Aucun extrait plus long n’était disponible, navré…
Au bout du compte, le résultat ne dupe guère. Un retour aux sources acoustiques et orchestrales du compositeur ? Certes, il y a bien une guitare acoustique… Mais il est fort difficile de concéder plus à l’album. Dès les premiers instants, les textures renvoient directement à la période new-age du musicien, à grand renfort de reverb et de nappes de synthé. Passe encore, après tout, laissons à l’oeuvre le temps de se mettre en place. Sauf que non. Rien ne se met en place. Aucun souffle ne s’instaure, et ne vient guider la musique au fil de la partition. Quelques mélodies minimalistes s’enchaînent paresseusement sur un accompagnement restreint, en une litanie certes pas désagréable, mais si loin, si loin de l’ampleur orchestrale de son illustre prédécesseur. Pire, l’on devine, derrière quelques approximations rythmiques, quelques motifs pas précisément mis en place, un Mike Oldfield fatigué, las, marqué par la vie. Généreux, certes, et prompt à répondre à l’appel de ses admirateurs.

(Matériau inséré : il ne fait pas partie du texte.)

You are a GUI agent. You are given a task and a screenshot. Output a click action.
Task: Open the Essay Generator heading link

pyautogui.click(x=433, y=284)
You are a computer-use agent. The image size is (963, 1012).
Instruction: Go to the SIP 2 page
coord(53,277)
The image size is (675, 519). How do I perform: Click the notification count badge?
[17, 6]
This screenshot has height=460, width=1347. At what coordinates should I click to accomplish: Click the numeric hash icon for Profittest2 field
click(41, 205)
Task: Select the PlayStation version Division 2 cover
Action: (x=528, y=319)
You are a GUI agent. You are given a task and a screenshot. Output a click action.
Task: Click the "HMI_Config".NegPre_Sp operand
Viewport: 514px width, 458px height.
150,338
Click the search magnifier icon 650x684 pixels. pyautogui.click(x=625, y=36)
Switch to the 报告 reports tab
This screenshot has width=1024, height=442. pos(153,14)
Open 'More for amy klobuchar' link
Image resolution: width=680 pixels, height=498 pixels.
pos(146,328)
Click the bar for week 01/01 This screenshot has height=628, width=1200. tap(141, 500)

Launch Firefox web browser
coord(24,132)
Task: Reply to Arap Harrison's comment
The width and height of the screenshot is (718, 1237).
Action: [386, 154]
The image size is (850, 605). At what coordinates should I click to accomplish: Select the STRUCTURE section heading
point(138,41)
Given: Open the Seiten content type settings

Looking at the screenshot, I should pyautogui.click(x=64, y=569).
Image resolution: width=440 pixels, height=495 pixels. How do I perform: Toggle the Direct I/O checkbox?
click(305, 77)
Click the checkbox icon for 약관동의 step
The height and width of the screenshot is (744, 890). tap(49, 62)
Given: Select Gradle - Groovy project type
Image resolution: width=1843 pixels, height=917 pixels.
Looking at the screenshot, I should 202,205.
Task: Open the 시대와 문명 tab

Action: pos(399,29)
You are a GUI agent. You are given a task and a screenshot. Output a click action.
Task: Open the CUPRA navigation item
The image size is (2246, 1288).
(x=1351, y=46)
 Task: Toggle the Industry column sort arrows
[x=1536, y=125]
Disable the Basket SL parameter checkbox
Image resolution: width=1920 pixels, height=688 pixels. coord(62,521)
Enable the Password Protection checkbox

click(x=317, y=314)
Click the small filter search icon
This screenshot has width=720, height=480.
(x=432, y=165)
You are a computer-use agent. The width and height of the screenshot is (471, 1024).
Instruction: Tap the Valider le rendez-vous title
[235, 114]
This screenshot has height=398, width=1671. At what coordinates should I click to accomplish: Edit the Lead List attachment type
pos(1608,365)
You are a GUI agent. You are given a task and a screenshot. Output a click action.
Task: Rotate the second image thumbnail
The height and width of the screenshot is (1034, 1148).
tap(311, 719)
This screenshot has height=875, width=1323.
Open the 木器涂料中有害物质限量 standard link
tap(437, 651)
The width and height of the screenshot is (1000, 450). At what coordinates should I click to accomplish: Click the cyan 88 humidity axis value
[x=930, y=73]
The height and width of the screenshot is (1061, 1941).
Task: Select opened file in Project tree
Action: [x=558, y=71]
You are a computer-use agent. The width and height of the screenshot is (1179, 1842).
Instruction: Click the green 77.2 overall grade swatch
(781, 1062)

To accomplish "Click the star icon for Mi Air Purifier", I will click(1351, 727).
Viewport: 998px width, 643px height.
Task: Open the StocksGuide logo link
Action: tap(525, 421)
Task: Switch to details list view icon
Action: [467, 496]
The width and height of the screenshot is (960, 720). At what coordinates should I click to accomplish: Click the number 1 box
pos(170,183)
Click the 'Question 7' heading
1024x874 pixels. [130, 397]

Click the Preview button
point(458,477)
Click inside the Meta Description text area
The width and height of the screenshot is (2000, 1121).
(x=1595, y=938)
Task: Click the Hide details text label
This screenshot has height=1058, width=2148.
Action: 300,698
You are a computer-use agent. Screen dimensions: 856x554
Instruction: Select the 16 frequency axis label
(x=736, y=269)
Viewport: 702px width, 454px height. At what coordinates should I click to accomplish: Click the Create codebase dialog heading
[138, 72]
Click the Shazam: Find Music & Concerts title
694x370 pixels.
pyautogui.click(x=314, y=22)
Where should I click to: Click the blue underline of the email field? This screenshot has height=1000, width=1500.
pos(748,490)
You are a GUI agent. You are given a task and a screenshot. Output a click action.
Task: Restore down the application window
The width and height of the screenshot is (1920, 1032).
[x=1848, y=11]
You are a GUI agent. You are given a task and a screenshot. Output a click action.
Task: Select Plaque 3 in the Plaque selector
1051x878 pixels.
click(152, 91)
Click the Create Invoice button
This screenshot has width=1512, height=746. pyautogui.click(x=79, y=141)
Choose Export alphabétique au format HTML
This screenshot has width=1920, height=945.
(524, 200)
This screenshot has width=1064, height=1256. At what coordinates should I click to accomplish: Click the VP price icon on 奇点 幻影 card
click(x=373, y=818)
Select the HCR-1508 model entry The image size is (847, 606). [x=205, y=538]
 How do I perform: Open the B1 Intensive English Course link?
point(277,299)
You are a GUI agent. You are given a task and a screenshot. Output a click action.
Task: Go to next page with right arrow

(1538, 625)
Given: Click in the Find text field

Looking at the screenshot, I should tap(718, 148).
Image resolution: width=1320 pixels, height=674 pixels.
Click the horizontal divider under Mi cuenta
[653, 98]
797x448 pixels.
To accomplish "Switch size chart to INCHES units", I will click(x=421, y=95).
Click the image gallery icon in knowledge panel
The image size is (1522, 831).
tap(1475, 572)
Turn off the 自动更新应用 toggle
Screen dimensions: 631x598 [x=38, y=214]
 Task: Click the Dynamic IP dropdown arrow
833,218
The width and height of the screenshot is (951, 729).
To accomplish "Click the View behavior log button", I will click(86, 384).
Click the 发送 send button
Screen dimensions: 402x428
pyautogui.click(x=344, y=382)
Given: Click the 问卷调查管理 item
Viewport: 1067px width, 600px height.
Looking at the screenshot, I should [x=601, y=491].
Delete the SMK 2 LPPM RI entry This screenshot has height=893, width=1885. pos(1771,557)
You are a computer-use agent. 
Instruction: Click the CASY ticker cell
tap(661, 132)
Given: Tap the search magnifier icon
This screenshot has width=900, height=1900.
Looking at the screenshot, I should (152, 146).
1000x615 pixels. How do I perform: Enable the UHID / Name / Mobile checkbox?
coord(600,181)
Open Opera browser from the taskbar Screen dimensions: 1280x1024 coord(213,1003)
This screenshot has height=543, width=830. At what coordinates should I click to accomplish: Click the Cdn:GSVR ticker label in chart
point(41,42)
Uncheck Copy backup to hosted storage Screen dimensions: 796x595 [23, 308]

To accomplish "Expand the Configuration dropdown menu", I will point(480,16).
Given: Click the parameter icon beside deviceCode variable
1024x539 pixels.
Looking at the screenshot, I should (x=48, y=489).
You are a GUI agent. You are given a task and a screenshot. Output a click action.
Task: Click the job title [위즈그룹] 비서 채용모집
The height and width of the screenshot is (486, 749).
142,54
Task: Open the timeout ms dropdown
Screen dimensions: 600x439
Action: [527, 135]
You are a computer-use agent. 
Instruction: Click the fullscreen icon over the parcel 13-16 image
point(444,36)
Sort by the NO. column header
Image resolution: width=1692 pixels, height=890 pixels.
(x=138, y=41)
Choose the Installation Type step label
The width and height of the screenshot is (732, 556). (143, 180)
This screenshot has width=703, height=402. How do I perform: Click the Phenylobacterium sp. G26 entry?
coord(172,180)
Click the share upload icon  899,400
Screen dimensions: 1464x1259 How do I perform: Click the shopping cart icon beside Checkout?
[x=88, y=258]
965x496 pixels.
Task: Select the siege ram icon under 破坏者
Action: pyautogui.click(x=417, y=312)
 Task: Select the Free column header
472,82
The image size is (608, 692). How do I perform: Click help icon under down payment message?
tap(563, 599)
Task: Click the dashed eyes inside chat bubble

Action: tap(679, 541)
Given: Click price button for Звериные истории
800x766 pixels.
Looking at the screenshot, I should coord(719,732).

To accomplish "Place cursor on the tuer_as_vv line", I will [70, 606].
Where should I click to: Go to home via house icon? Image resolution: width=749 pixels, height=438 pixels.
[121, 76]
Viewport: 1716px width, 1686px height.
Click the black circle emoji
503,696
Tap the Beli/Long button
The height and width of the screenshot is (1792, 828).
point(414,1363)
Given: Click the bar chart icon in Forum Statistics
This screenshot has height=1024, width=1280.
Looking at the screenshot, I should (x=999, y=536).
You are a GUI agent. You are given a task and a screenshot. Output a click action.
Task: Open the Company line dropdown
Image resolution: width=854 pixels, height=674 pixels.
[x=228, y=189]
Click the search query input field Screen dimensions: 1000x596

Mais cela suffit-il ? Si aimable que soit ce geste, dont je fus le premier ravi, est-il, fondamentalement, souhaitable ? Je me contenterai ici de citer une autre de mes idoles musicales, Steven Wilson, selon qui l’art, et en l’occurrence la musique, exige de l’artiste un égoïsme strict. Un égoïsme qui place l’inspiration à l’origine de toute entreprise créative, et rien d’autre. Pas même le dévouement le plus sincère envers un public fidèle.
« Return to Ommadawn » n’a rien d’un retour aux débuts de Mike Oldfield. Il s’agit d’un cadeau, certes généreux, fait à ses fans les plus fidèles, mais guère d’une oeuvre mémorable. Si le résultat n’est pourtant pas d’une abjection absolue, il n’est ni inspiré, ni convenablement interprété. Reste une impression de gratitude gênée, de déception un peu honteuse à l’égard d’un musicien exceptionnel qui, pourtant, n’avait plus rien à prouver. Envie d’un retour à Ommadawn ? C’est très simple : réécoutez-le.